Le parole del segretario nazionale del Nursind, Andrea Bottega, secondo il quale il Ddl 1241 (cosiddetto “Prestazioni Sanitarie”, attribuendo, all’art. 1, “in via esclusiva” al medico diagnosi, prognosi e terapia, “azzererebbe il valore di tutte le altre figure professionali che operano nella sanità”, soprattutto di coloro che lavorano in PS e nel 118 (perché “ogni intervento comporta una valutazione, anche minima, sullo stato del paziente”), non convincono la responsabile del Coordinamento Professioni Sanitarie e Socio Sanitarie della Fials, Annalisa Silvestro, che chiede spiegazioni in merito alla “esternazione che stigmatizza coloro che” sull’incipit del disegno di legge n.1241 “non hanno niente da dire”.

“Gradiremmo tanto avere gli elementi professionali e giuridici a sostegno della sua affermazione perché magari così capiremmo se sia davvero il caso di strapparci le vesti peraltro già logorate per la situazione professionale ed economica in cui versa l’intera professione infermieristica (e non solo) e di cui forse proprio lei dovrebbe maggiormente farsi carico”, dichiara Silvestro in una nota.
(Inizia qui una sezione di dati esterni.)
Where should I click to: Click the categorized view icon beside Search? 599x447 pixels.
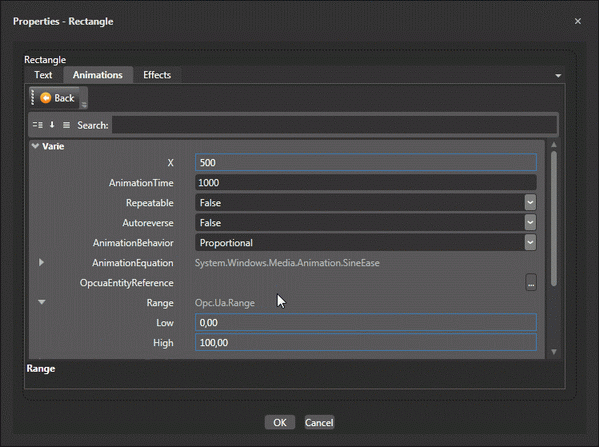tap(37, 125)
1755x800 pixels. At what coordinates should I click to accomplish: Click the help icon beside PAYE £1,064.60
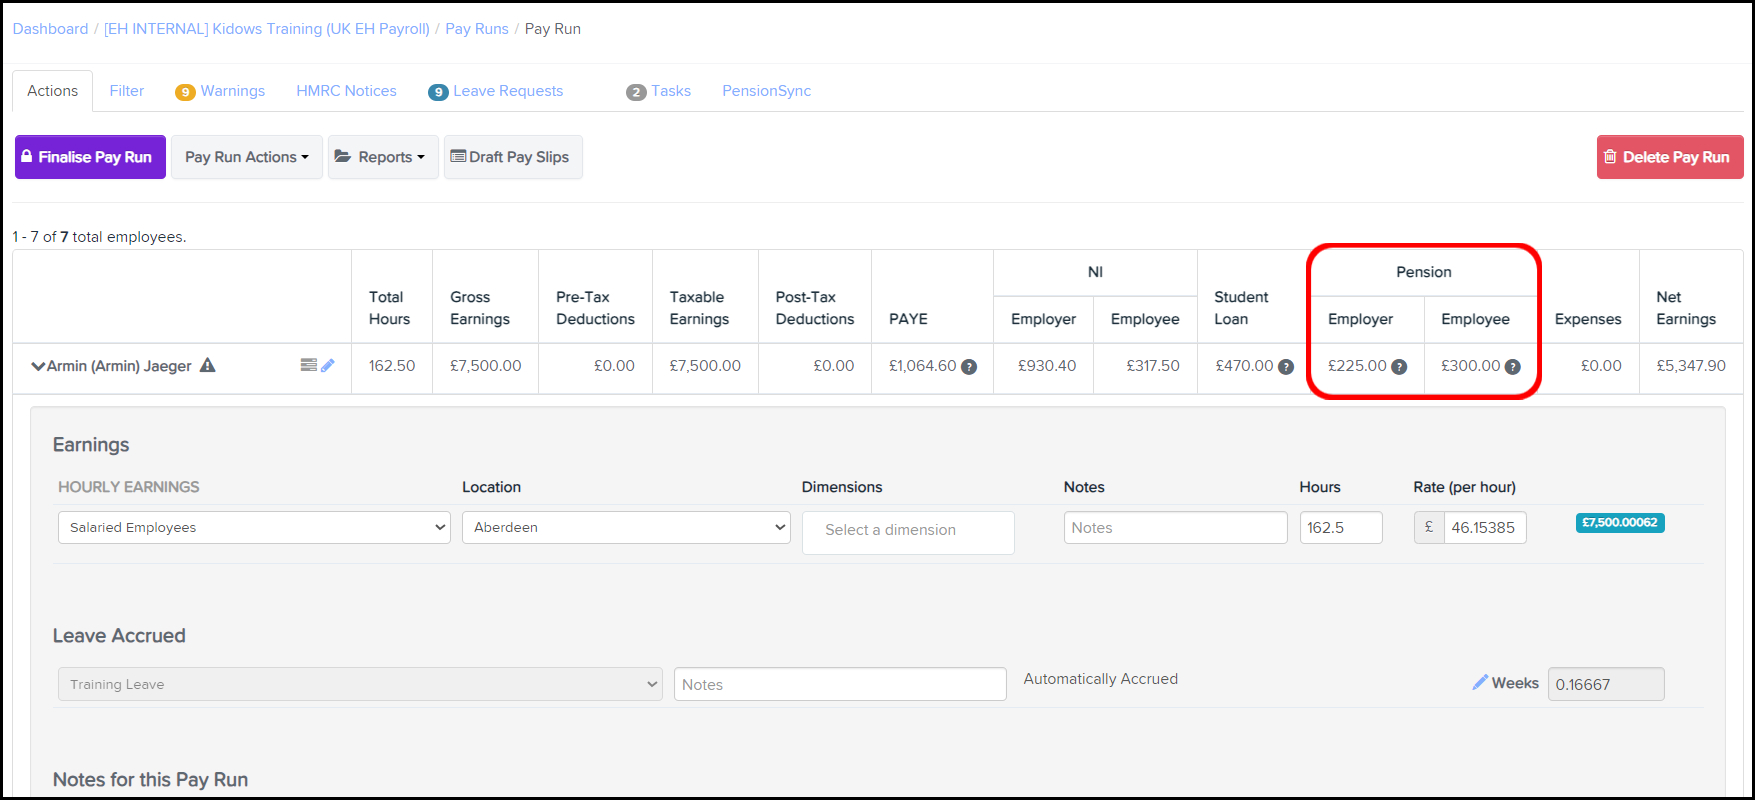coord(969,367)
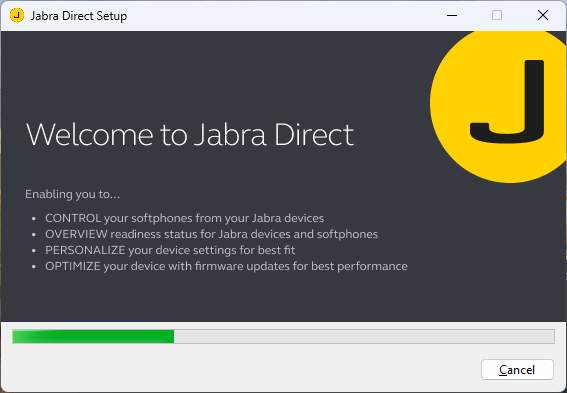Image resolution: width=567 pixels, height=393 pixels.
Task: Click the word OVERVIEW in the second bullet
Action: (76, 234)
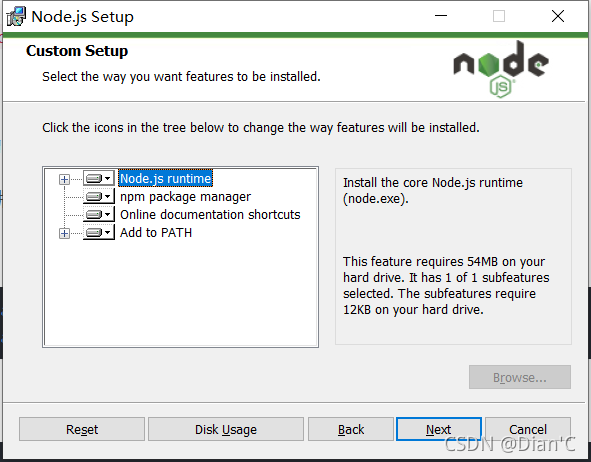Expand the Add to PATH tree node
The image size is (591, 462).
click(x=64, y=234)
“A noi – argomenta Silvestro – non risulta che l’attuale Rappresentanza professionale e neppure la sua organizzazione sindacale abbia mai messo in discussione con specifiche e formali prese di posizione, che diagnosi, terapia e correlatamente indicazione prognostica siano del medico e ancor più specificamente del medico specialista. E questo nonostante che già nel dicembre del 2014 (quindi 10 anni fa) la legge 190 con il comma n. 566 – tuttora in vigore – recitasse “Ferme restando le competenze dei laureati in medicina e chirurgia in materia di atti complessi e specialistici di prevenzione, diagnosi, cura e terapia, con accordo tra Governo e Regioni, previa concertazione con le rappresentanze scientifiche, professionali e sindacali dei profili interessati sono definiti i ruoli, le competenze, le relazioni professionali e le responsabilità individuali e di equipe su compiti, funzioni e obiettivi delle professioni sanitarie infermieristiche, ostetrica e tecniche su compiti, funzioni e obiettivi delle professioni sanitarie infermieristiche, ostetrica, tecniche della riabilitazione e della prevenzione anche attraverso percorsi formativi complementari”.
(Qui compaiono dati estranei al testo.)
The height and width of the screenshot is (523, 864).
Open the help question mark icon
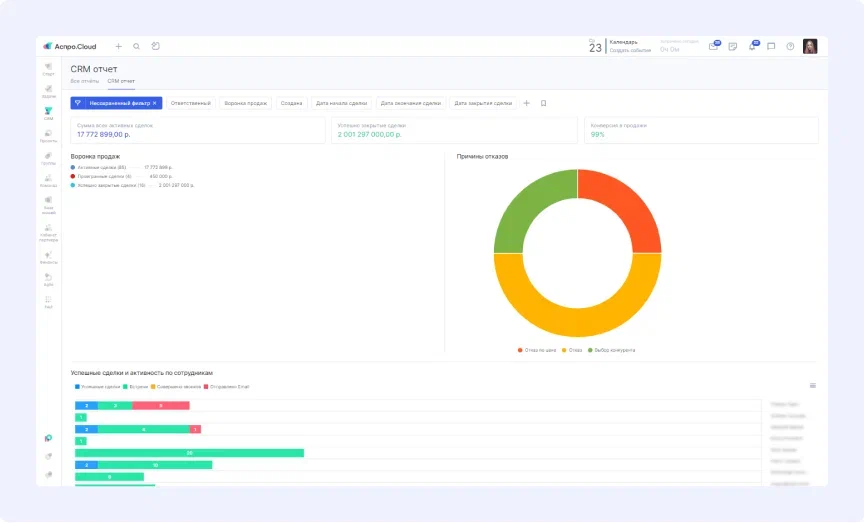[x=790, y=46]
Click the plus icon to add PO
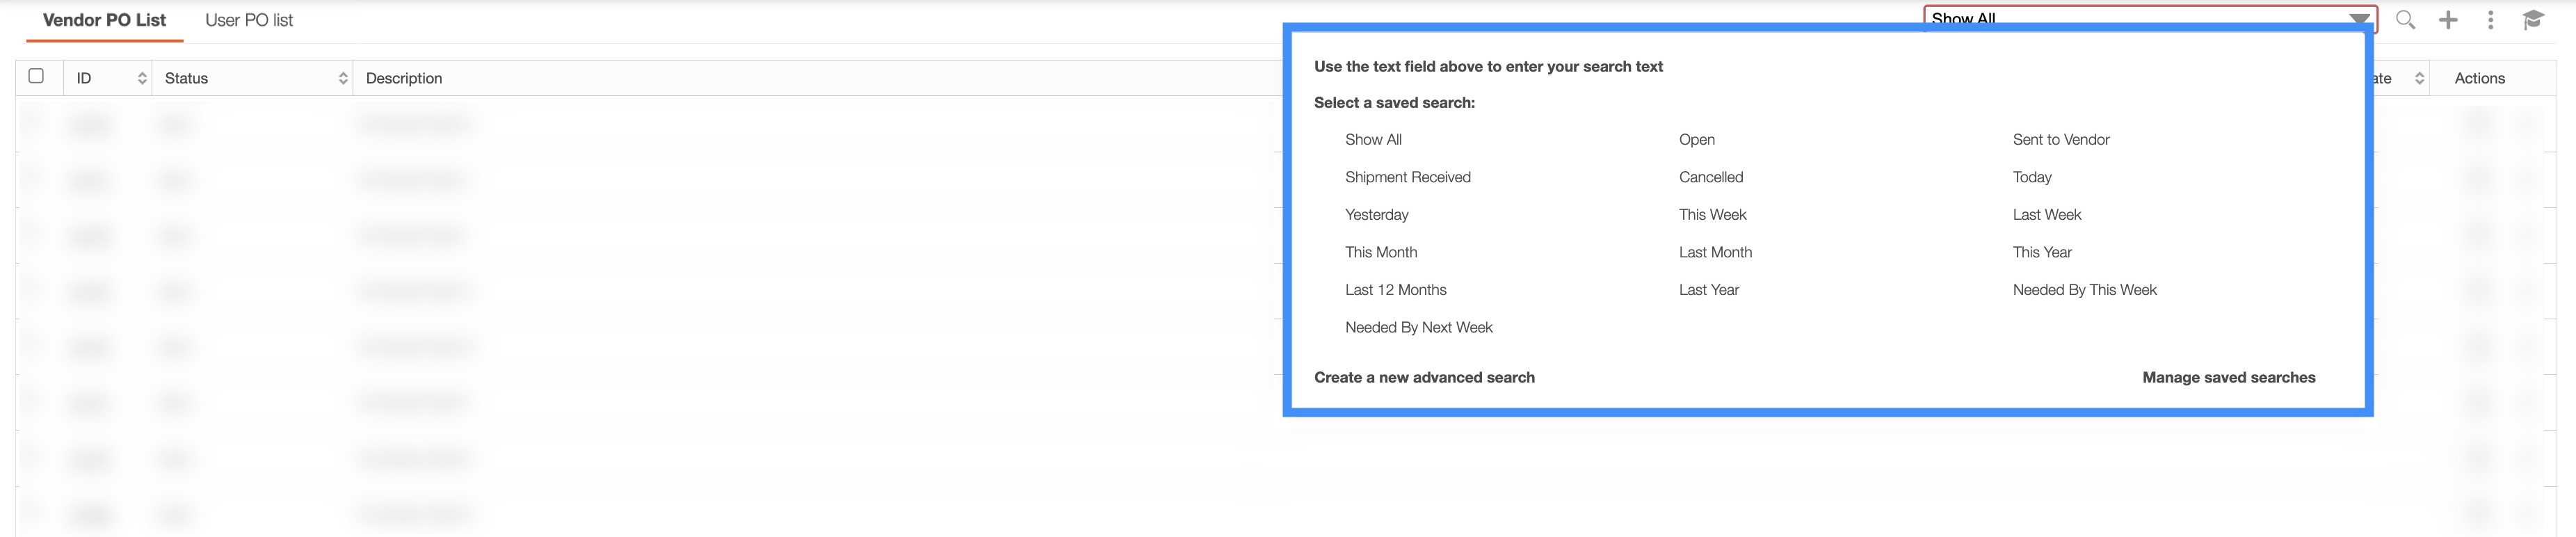 (2448, 20)
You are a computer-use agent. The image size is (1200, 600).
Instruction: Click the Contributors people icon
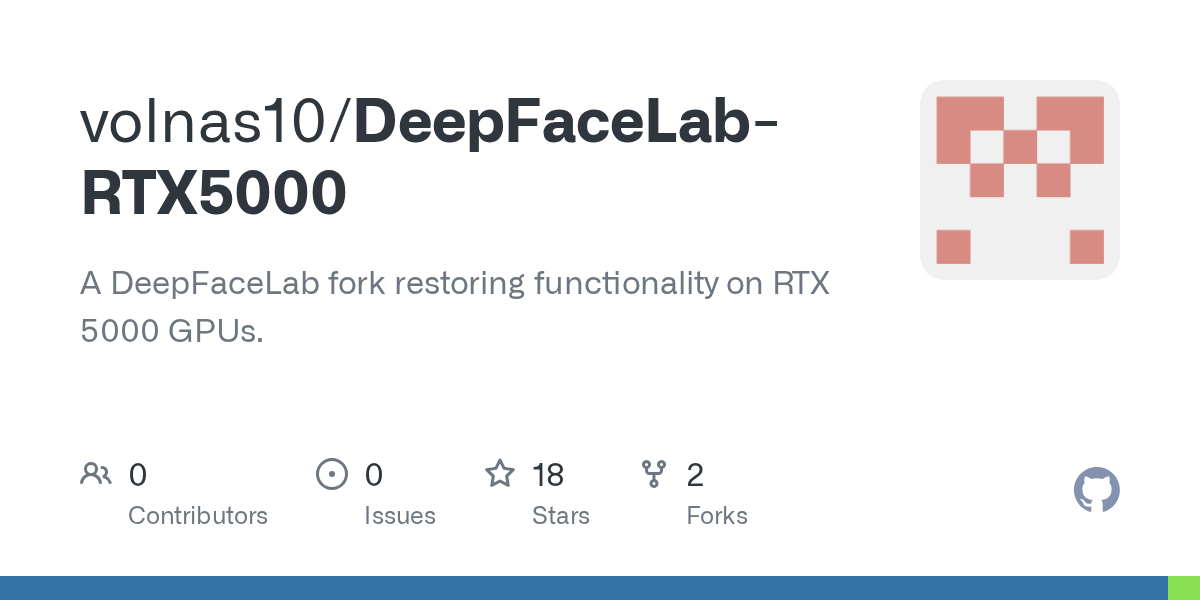(x=96, y=474)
“Le ricordiamo sommessamente – scrive la responsabile del Coordinamento Professioni Sanitarie e Socio Sanitarie della Fials rivolta a Bottega – che proprio il comma 566 non solo apre a un ragionamento e definizione di ciò che non è complesso e specialistico ma ha anche con le “aperture” concordate che propone permesso di superare alcune retrive prese di posizione inopinatamente assunte da alcuni medici proprio nell’ambito del sistema di emergenza urgenza e specificamente inerenti il 118, le ambulanze infermieristiche, il triage e quant’altro”.
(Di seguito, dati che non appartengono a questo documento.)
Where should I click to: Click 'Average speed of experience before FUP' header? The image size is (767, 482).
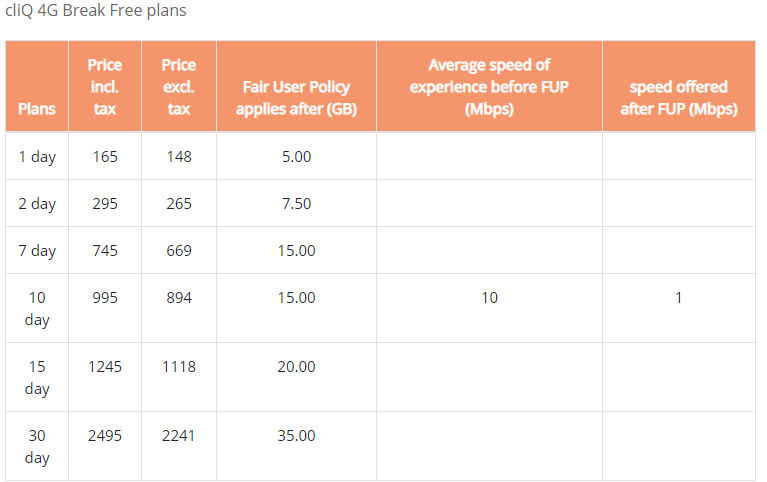[489, 87]
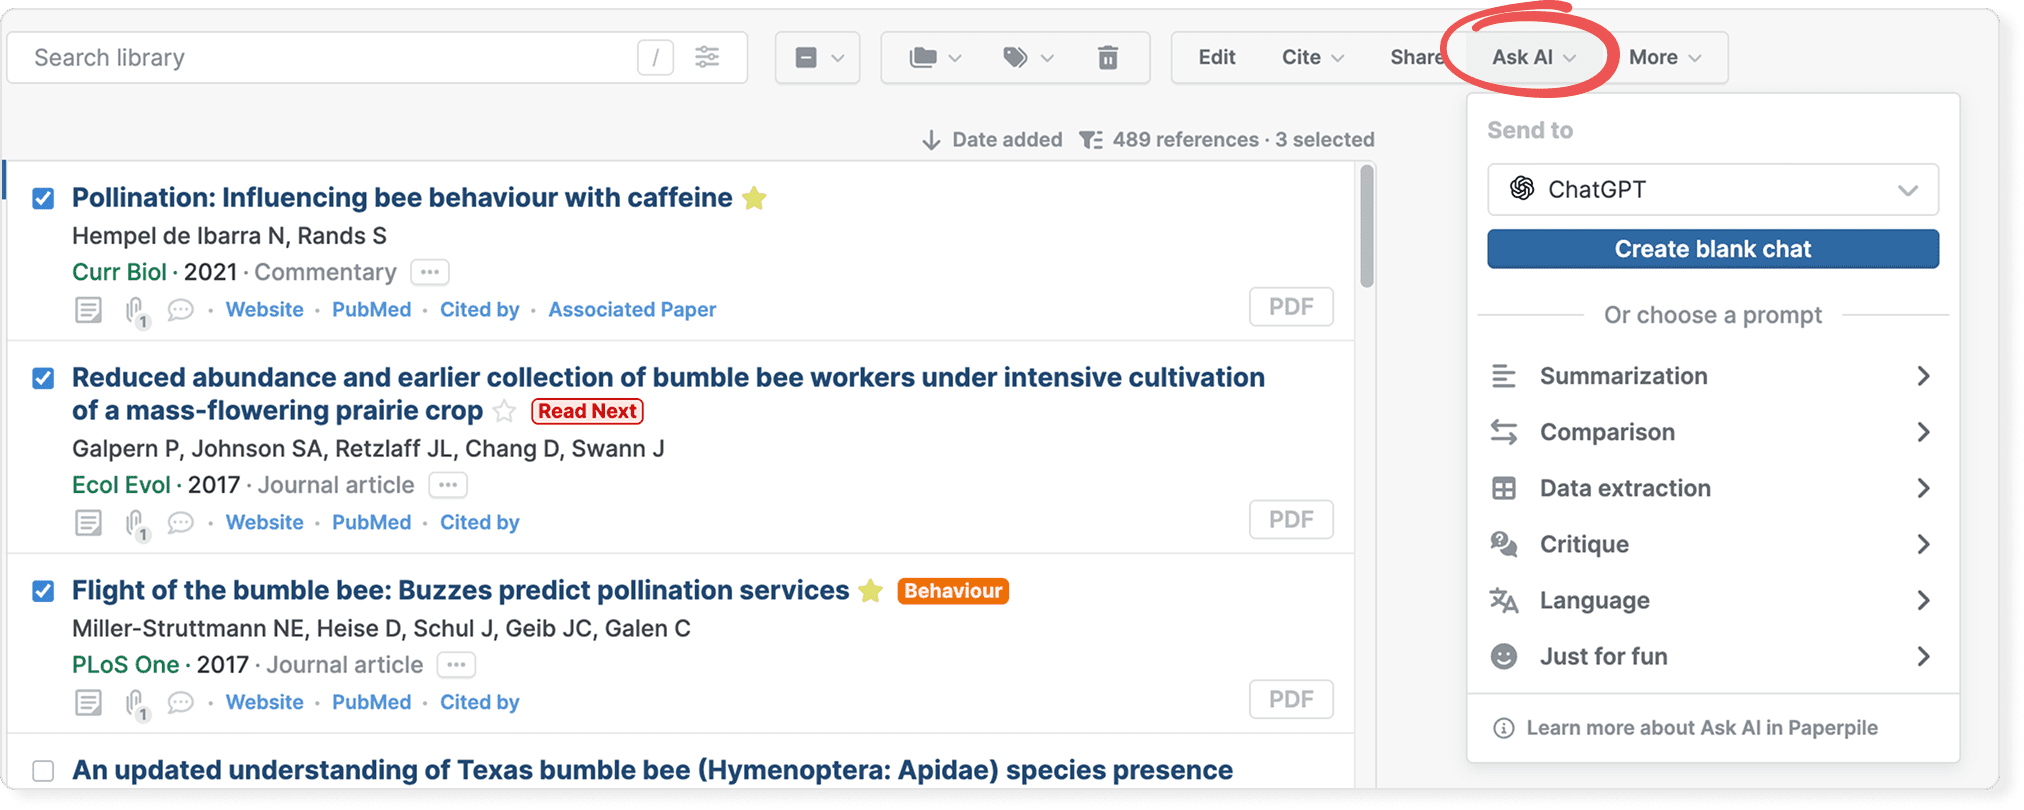Click attachment paperclip icon for Galpern paper
Image resolution: width=2024 pixels, height=810 pixels.
135,523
Per Silvestro “le competenze ulteriormente acquisite in questo decennio dagli infermieri e dalle professioni sanitarie tutte meriterebbero un impegno serio corale e proattivo piuttosto che lanciare dei caveat da approfondire e sui quali, nel caso, sarebbe opportuno, anzi necessario aprire un corale dibattito e confronto non solo a livello nazionale ma anche regionale. E a tal proposito sarebbe decisamente maggiormente costruttivo che lei si proponesse di sostenere la Fnopi nel chiedere di attivare con la rappresentanza professionale dei medici un confronto che tanto gioverebbe per ripensare proattivamente ruoli, funzioni e competenze di tutti gli esercenti una professione sanitaria a vantaggio delle mutate esigenze di cura ed assistenza e dell’intero Sistema salute del nostro Paese. È più che possibile che per un confronto del genere si renderebbero disponibili non solo le diverse rappresentanze sindacali del comparto ma anche le Società scientifiche di tutte professioni sanitarie”.

Infine e per quanto attiene l’Assistente infermiere, per Silvestro “le vesti se le dovrebbe stracciare proprio lei e chi ha per mandato istituzionale la tutela, il sostegno e la valorizzazione delle competenze e della professionalità degli infermieri”.